Quant à toi, dans tes minuscules craintes personnelles, individuelles, comme tant d’autres, devant les décisions qui pourront être à prendre, tente de dégager la solution la plus sage au moins à tes yeux, et celle qui pèsera le moins ou le plus brièvement aux tiens, cherche le silence, l’ignorance des tiens, et surtout, pour tout, pour le mal qui règne, pour les solidarités, pour les sourires mouillés et francs, pour nos petites mesquineries, et nos grands désirs d’aides, cramponne toi à la seule arme en ta possession, aime.



4 commentaires:

Claudine Chapuis a dit…

Merci Brigitte, pour ces mots très justes, donc très beaux. Je retiens particulièrement celui de décence qui devrait guider toutes nos actions en ce moment mais également l'action publique. Nous avons des marges de progrès de ce côté. Et aimer,oui, préserver ce qu'il y a de vivant en nous. C'est apaisant de vous avoir lu ( de plus en plus difficile je trouve, de retenir ses colères ).

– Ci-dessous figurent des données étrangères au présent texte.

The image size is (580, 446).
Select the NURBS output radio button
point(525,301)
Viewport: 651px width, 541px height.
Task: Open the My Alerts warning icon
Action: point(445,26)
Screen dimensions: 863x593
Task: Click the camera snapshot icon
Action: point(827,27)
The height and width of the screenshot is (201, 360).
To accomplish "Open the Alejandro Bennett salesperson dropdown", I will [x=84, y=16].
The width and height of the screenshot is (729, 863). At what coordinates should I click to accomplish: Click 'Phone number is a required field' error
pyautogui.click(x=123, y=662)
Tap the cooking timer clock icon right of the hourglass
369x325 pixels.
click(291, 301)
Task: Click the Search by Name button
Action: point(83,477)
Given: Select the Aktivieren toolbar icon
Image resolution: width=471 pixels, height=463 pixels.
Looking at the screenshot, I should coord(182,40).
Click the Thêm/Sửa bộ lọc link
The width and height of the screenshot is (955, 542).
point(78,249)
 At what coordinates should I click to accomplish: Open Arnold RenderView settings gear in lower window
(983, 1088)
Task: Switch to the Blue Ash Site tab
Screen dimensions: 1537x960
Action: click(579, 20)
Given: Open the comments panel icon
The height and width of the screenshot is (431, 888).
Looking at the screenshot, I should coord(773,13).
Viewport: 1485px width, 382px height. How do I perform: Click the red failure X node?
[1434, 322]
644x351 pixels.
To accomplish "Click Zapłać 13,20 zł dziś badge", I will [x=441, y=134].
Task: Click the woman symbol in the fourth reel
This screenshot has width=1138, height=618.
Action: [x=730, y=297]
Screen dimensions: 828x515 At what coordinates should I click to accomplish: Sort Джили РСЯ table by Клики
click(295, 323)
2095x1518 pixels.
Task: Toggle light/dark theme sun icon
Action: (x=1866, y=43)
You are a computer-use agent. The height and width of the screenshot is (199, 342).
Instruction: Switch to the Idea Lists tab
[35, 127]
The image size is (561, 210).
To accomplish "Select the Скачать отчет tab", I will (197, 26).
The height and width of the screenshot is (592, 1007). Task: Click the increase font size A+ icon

En vous souhaitant le retour du bleu,bonne journée.

Claudine Chapuis

Dominique Hasselmann a dit…

... la guerre que finalement chacun s'approprie (si l'on peut dire)... comme une impossibilité devenue soudain réelle. :-( 🇺🇦

Brigetoun a dit…

Merci Claudine

Brigetoun a dit…

Dominique, je ne tiens pas à me l'approprier (mais je comprends votre réflexion)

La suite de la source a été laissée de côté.